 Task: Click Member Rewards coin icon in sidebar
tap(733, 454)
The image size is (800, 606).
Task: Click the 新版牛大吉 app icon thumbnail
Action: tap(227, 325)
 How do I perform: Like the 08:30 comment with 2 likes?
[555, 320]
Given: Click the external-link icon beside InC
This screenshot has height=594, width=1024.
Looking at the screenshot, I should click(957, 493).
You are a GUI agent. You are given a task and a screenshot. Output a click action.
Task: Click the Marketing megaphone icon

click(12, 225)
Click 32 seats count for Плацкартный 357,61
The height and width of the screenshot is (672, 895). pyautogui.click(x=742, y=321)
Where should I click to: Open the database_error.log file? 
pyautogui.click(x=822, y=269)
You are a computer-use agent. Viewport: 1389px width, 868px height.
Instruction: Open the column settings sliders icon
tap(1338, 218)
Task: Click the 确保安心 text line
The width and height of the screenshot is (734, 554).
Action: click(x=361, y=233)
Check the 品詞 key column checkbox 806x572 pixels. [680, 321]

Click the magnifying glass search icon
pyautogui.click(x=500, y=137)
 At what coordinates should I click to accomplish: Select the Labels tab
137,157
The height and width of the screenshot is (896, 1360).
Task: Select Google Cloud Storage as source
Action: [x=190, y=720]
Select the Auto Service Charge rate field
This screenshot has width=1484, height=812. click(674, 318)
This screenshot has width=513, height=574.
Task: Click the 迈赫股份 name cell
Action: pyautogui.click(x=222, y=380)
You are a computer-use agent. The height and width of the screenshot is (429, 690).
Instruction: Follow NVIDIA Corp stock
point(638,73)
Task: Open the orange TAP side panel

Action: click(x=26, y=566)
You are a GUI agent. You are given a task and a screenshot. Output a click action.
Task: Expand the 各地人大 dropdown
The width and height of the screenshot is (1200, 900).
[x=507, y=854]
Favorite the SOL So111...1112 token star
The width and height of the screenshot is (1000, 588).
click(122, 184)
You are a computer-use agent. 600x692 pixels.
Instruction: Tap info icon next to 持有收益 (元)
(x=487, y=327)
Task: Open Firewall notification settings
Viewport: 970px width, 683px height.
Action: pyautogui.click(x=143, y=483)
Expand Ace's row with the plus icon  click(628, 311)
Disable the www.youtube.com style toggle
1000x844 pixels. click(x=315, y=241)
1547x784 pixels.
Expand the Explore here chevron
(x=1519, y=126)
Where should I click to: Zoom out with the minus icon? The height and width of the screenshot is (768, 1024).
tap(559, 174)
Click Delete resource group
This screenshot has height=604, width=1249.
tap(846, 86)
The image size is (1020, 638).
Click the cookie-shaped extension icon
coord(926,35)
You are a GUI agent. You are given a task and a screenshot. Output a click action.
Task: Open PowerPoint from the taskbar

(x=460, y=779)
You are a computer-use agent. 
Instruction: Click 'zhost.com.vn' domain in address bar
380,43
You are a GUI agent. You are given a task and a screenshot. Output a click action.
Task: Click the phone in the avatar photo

....................

-- Try it --
Reproduce verbatim the stretch of lines beginning with the one containing "Expand the Explore here chevron" and ending at the close of the entries above.

-- Response to this task --
Expand the Explore here chevron
(x=1519, y=126)
Where should I click to: Zoom out with the minus icon? The height and width of the screenshot is (768, 1024).
tap(559, 174)
Click Delete resource group
This screenshot has height=604, width=1249.
tap(846, 86)
The image size is (1020, 638).
Click the cookie-shaped extension icon
coord(926,35)
You are a GUI agent. You are given a task and a screenshot. Output a click action.
Task: Open PowerPoint from the taskbar

(x=460, y=779)
You are a computer-use agent. 
Instruction: Click 'zhost.com.vn' domain in address bar
380,43
You are a GUI agent. You are given a task and a screenshot. Output a click action.
Task: Click the phone in the avatar photo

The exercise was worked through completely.